Boris, che fino a poco tempo prima era stato mosso solo dalla sete di potere, sembrava un uomo cambiato. La morte del padre aveva aperto in lui una ferita, ma anche una possibilità di redenzione. Si era messo al fianco di Elara, cercando di dimostrare con le azioni ciò che le parole non potevano più cancellare.

Mentre l’albero veniva piantato, Hilda si rivolse a tutti i lavoratori della tenuta, che si erano riuniti per assistere a quel momento simbolico. “Questo albero rappresenta il nostro futuro. Le sue radici affonderanno nella nostra terra, proprio come noi affondiamo le nostre vite in questa famiglia. Che sia un simbolo di pace, unione e prosperità.”

Il piccolo albero, piantato nel cuore delle terre dei Flarck, fu ben presto circondato dalle cure di tutti. Le persone della tenuta lo vedevano come il segno di un nuovo inizio, qualcosa che avrebbero protetto insieme.

Elara, con Ivar al suo fianco, sentiva finalmente di poter respirare liberamente. Guardò il piccolo albero e poi il volto di Ivar, un sorriso si formò sulle sue labbra. “Abbiamo un lungo cammino davanti a noi,” disse, mentre intrecciava le sue dita con quelle di Ivar. “Ma non ho mai sentito la nostra famiglia così unita.”

Ivar annuì, il suo sguardo pieno di fiducia. “Ci saranno ancora sfide, ma ora sappiamo di poterle affrontare insieme. Le nostre radici sono forti e non ci sarà nessun vento capace di abbatterci.”

Boris si avvicinò, lo sguardo finalmente libero dall’ombra dell’odio. “Prometto di rimediare ai miei errori, e di fare tutto ciò che posso per rendere questo posto il luogo che nostra nonna avrebbe voluto.”

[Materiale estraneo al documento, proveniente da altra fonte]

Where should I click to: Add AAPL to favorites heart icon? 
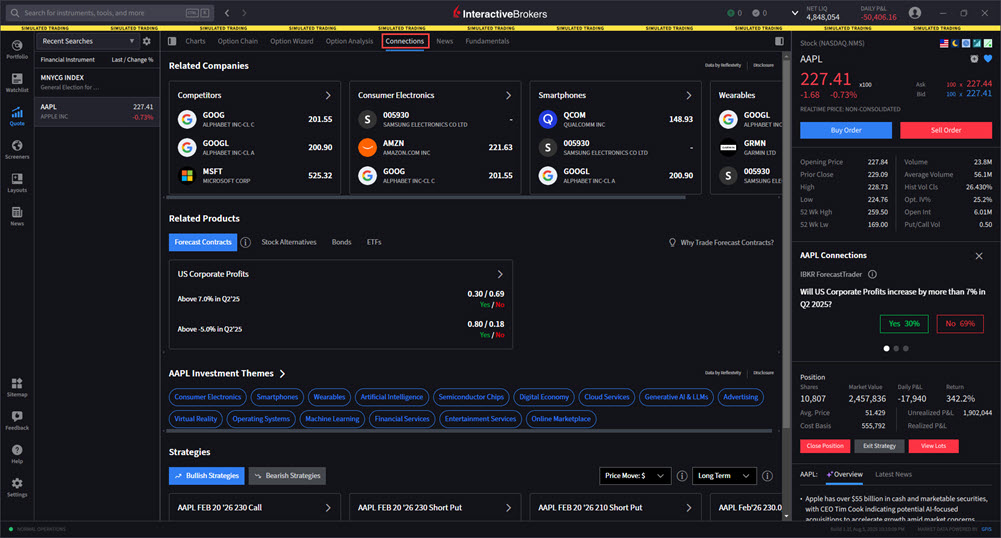pyautogui.click(x=987, y=59)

Hilda li osservava, la fierezza di una madre nei suoi occhi. Aveva perso suo marito, ma sentiva che Gregor aveva lasciato dietro di sé un’eredità che meritava di essere protetta. Aveva visto il peggio del conflitto e ora assisteva all’alba di una nuova speranza.

Il sole tramontava oltre le colline, i suoi raggi dipingevano il cielo di sfumature dorate e arancioni. Le terre dei Flarck, che avevano conosciuto così tanto dolore, sembravano risplendere sotto la luce di una nuova possibilità.

Le radici del veleno erano state purificate, e in quelle terre erano state piantate nuove radici, simbolo di rinascita e di un futuro che non avrebbe più visto i membri della famiglia combattere tra loro. Elara guardò la tenuta, il piccolo albero e i volti delle persone attorno a lei, e si rese conto che la famiglia Flarck era finalmente pronta a crescere, nonostante le ferite, nonostante le perdite.

La loro storia di lotta, sacrificio e amore avrebbe potuto essere raccontata come una storia di riscatto, di come, anche nel mezzo del dolore e del tradimento, le radici dell’amore avessero trovato la forza di fiorire di nuovo.